«Junge Frauen glauben, sie können keine Kinder mehr bekommen»
Über 170 Arbeiter, die während der Katastrophe von Fukushima im Reaktor aufräumen mussten, wurden verstrahlt. Die Gesamtbevölkerung leidet an einer anderen Auswirkung des Super-Gaus.

Die radioaktive Strahlung nach der Reaktorkatastrophe in Fukushima hat bisher weder Todesfälle noch Krankheiten verursacht. Nach einer Untersuchung von UNO- Wissenschaftlern wird auch die Krebsquote in der japanischen Bevölkerung kaum steigen.
«Das, was die Strahlung draufpackt, wird gering und wissenschaftlich nicht erkennbar sein», sagte der Vorsitzende des wissenschaftlichen Komitees der Vereinten Nationen für die Folgen von Strahlung (UNSCEAR), Wolfgang Weiss, in einem Gespräch mit der Nachrichtenagentur dpa am Donnerstag in Wien.
Viel schlimmer sind laut dem aktuellen Zwischenbericht der UNSCEAR gesellschaftliche Auswirkungen wie Depressionen und Ausgrenzungen von Menschen aus dem Gebiet um Fukushima.
Der vollständige Bericht des UNSCEAR-Teams mit 72 Wissenschaftlern aus 18 Staaten wird im Herbst 2013 vorgelegt werden. Weiss betonte: «Die Langzeitfolgen beschäftigen uns die nächsten zwanzig Jahre.» Das UNSCEAR-Team arbeitet nach eigenen Angaben mit Informationen der japanischen Regierung sowie unabhängiger Organisationen, vergleicht die Daten und zieht daraus Schlüsse.

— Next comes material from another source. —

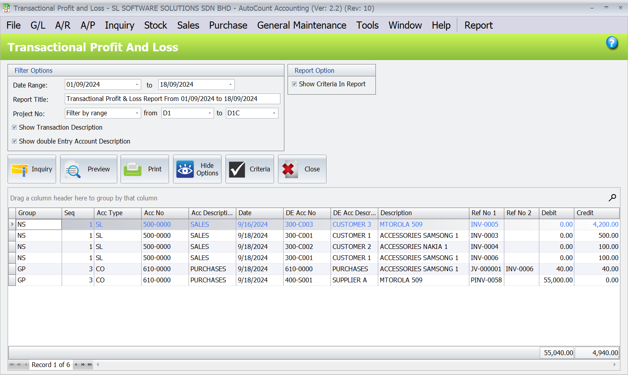This screenshot has height=375, width=628.
Task: Click into the Report Title text field
Action: 172,99
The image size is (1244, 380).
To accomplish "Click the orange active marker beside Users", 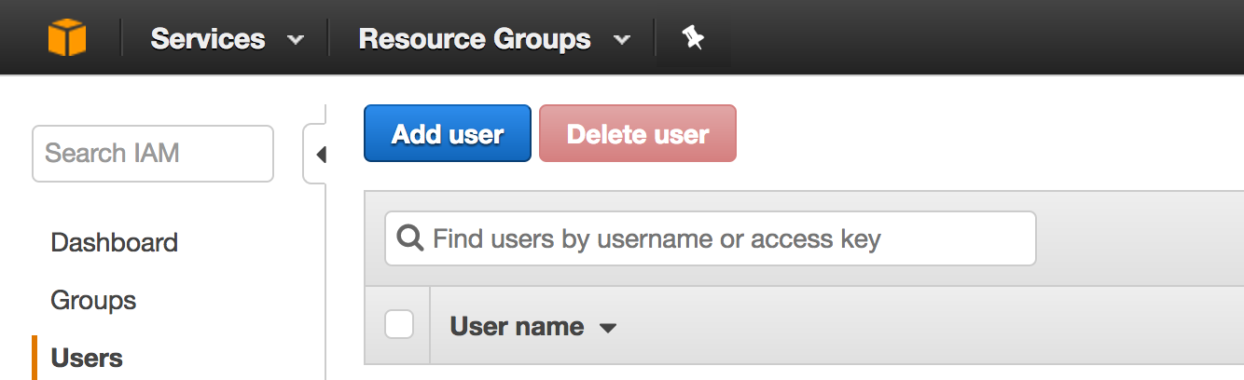I will click(x=35, y=358).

Über 170 Arbeiter verstrahlt
Die Bevölkerung sei durch die Reaktorkatastrophe deutlich weniger Radioaktivität ausgesetzt gewesen als 25 Jahre zuvor in Tschernobyl, sagte Weiss. Die Gegend um Fukushima sei im März 2011 vergleichsweise schnell evakuiert worden.
In Tschernobyl habe es 6000 Kinder mit Schilddrüsenkrebs gegeben. «In Japan sind wir bei den Kindern weit entfernt von dem, was erhöhte Raten erahnen lässt. Das ist eher in einem Bereich, der keine Kopfschmerzen verursacht.»
Die gesamte Strahlenbelastung in Japan ist nach einem Bericht der Weltgesundheitsorganisation (WHO) geringer als befürchtet. Sie liegt meist unterhalb zulässiger Grenzwerte.
Bei den japanischen Arbeitern, die direkt nach dem Super-Gau eingesetzt wurden, seien zum Teil hohe Strahlenwerte gemessen worden, weil sie schlecht geschützt waren, erklärte Weiss. 167 Arbeiter hätten mehr als 100 Millisievert abbekommen, 6 Arbeiter mehr als 250 Millisievert und 2 von ihnen 680 Millisievert.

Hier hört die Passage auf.